* David Hildenbrand <da...@redhat.com> wrote:

> On top of mm-unstable.
> 
> VM_PAT annoyed me too much and wasted too much of my time, let's clean
> PAT handling up and remove VM_PAT.
> 
> This should sort out various issues with VM_PAT we discovered recently,
> and will hopefully make the whole code more stable and easier to maintain.
> 
> In essence: we stop letting PAT mode mess with VMAs and instead lift
> what to track/untrack to the MM core. We remember per VMA which pfn range
> we tracked in a new struct we attach to a VMA (we have space without
> exceeding 192 bytes), use a kref to share it among VMAs during
> split/mremap/fork, and automatically untrack once the kref drops to 0.

Yay!

The extra pointer in vm_area_struct is a small price to pay IMHO.

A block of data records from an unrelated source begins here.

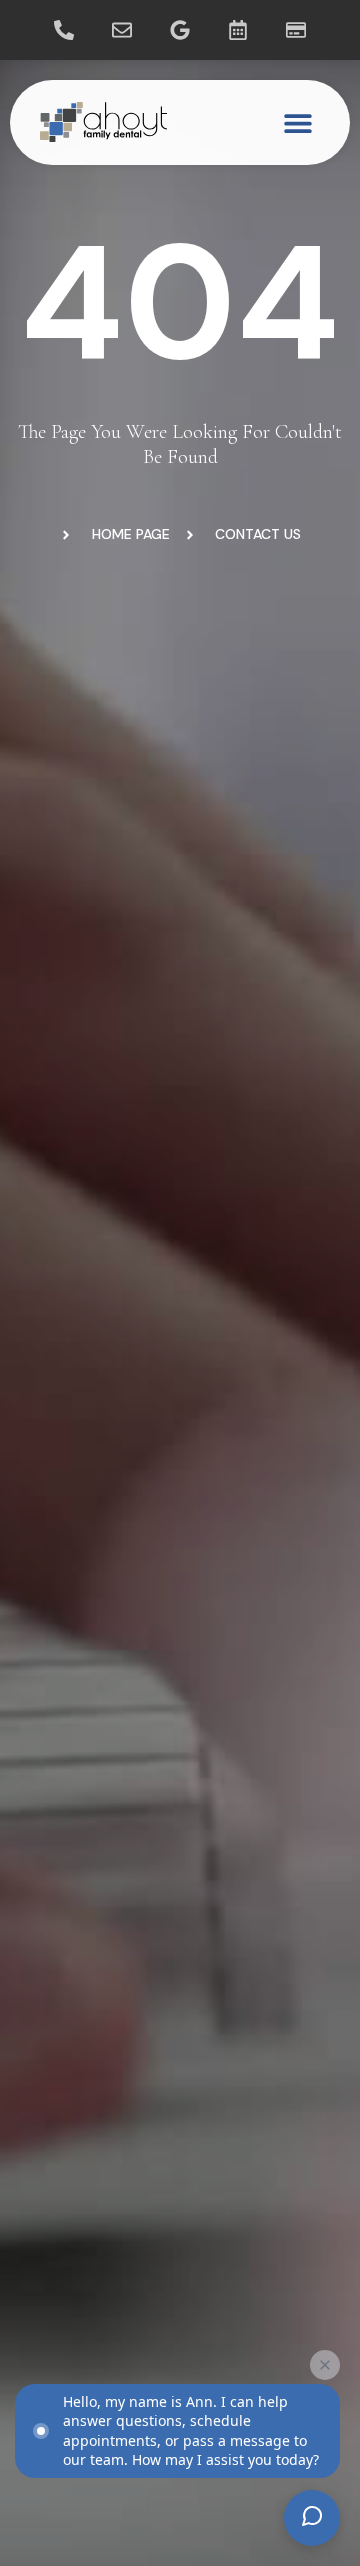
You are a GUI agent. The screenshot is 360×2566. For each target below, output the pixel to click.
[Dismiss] (325, 2365)
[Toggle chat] (312, 2518)
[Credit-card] (296, 30)
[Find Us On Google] (180, 30)
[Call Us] (64, 30)
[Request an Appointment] (238, 30)
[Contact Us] (122, 30)
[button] (297, 122)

> This implies that we'll keep tracking a full pfn range even after partially
> unmapping it, until fully unmapping it; but as that case was mostly broken
> before, this at least makes it work in a way that is least intrusive to
> VMA handling.
> 
> Shrinking with mremap() used to work in a hacky way, now we'll similarly
> keep the original pfn range tacked even after this form of partial unmap.
> Does anybody care about that? Unlikely. If we run into issues, we could
> likely handled that (adjust the tracking) when our kref drops to 1 while
> freeing a VMA. But it adds more complexity, so avoid that for now.
> 
> Briefly tested
> 
> There will be some clash with [1], but nothing that cannot be sorted out
> easily by moving the functions added to kernel/fork.c to wherever the vma
> bits will live.
> 
> Briefly tested with some basic /dev/mem test I crafted. I want to convert
> them to selftests, but that might or might not require a bit of
> more work (e.g., /dev/mem accessibility).

So for the x86 bits, once it passes review by the fine MM folks:

  Acked-by: Ingo Molnar <mi...@kernel.org>

And I suppose this rewrite will be carried in -mm?